ABOUT THIS TASK =>
For each statement, say yes or no to whether it agrees with the Guantanamo text below, and quote the words from the text that decide it. (a) Five members of the Supreme Court have granted the detainees due process rights. (b) The administration has succeeded in sending home about 80 detainees. (c) The text lists four basic alternatives to Guantanamo.
TEXT SEGMENT START
Closing Guantanamo could release terrorists onto America’s streets

Liberals want to move the Guantanamo terrorists onto U.S. soil and five members of our Supreme Court have granted them due process rights. The administration has attempted, without success, to send home about 80 of the 375 or so Guantanamo detainess yet many nations will not take them back. Why should Yemen, where organized escapes have already freed terrorists, to include some of those involved in the bombing of the USS Cole, want them back? From their point of view, the detainess should remain the Bush administration’s problem. In addition, our laws and legal challenges have kept us from releasing some detainees to nations where they might be treated inhumanely. Yet if Guantanamo is closed, those terrorists might someday be released to move in next store to you, as David Rivkin and Lee Casey explained today in the Wall Street Journal:

There are three basic alternatives to Guantanamo: First, transferring the detainees back to U.S. bases in Afghanistan (such as Bagram Air Base) or elsewhere in the world; second, bringing them to the U.S. to be housed, still as captured enemy combatants, at federal military or civilian prison facilities; or last, having brought them to American soil, processing the detainees through the criminal justice system as civilian defendants, much like the “20th” 9/11 hijacker Zacarias Moussaoui.
TEXT SEGMENT END
INFORMATION PROVIDED START
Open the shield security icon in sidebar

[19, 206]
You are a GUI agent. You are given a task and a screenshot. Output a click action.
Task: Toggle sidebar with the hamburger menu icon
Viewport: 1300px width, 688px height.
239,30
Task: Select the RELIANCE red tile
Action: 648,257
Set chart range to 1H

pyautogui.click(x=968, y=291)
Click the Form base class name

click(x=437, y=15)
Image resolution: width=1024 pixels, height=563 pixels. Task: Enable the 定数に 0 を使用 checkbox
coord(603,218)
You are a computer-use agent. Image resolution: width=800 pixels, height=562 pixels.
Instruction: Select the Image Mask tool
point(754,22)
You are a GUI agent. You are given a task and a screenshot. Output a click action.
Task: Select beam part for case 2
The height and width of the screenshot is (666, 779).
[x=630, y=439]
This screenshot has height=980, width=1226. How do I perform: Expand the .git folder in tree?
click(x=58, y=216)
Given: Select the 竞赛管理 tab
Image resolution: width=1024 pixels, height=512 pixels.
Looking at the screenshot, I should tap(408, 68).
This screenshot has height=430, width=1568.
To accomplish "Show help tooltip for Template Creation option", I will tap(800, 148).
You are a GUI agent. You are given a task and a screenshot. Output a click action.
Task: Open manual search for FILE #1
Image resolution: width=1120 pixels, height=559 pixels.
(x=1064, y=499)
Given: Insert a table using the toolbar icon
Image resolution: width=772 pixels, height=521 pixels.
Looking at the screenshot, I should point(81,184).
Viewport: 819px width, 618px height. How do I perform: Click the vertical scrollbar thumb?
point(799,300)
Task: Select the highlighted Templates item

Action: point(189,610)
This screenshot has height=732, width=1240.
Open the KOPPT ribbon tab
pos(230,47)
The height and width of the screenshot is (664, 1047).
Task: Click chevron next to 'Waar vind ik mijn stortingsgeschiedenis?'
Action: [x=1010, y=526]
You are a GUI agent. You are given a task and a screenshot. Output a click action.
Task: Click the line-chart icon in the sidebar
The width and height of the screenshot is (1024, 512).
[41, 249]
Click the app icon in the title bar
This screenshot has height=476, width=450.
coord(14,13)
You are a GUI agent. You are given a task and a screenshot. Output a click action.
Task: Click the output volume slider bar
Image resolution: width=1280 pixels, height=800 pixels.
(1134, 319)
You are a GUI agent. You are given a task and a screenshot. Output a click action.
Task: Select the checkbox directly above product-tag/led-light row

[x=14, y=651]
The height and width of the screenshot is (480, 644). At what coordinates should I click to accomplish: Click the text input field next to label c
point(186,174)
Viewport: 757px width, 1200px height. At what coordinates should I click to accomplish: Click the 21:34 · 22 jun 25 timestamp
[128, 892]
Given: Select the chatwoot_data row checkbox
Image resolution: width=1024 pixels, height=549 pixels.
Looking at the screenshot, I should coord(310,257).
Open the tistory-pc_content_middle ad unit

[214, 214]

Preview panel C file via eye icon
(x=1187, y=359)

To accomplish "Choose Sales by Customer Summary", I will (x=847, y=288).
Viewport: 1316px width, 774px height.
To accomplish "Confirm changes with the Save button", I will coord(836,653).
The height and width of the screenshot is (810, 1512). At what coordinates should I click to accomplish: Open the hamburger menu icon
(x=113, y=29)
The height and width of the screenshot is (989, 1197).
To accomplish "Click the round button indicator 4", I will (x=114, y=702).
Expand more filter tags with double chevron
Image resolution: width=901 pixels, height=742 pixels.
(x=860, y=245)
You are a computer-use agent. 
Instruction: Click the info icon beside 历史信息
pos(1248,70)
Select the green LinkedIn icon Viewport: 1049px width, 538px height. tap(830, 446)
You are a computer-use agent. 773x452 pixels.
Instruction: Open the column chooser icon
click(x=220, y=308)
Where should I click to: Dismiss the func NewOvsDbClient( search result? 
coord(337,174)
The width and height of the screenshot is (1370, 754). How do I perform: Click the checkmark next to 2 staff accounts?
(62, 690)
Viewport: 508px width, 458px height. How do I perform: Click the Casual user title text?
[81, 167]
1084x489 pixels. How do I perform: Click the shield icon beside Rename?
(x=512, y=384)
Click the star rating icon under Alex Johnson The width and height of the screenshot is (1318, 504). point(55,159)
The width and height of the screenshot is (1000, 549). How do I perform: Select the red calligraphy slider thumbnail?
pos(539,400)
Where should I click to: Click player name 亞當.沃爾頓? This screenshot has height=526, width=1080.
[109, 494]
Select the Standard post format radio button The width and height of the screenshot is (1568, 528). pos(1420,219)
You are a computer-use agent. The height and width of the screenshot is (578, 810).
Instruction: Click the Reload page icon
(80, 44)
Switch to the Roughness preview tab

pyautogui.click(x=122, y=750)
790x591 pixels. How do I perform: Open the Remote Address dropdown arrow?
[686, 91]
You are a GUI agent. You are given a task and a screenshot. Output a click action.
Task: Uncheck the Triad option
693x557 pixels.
INFORMATION PROVIDED END
RESPONSE AREA =>
(a) Yes: "five members of our Supreme Court have granted them due process rights"
(b) No: "attempted, without success, to send home about 80"
(c) No: "There are three basic alternatives to Guantanamo"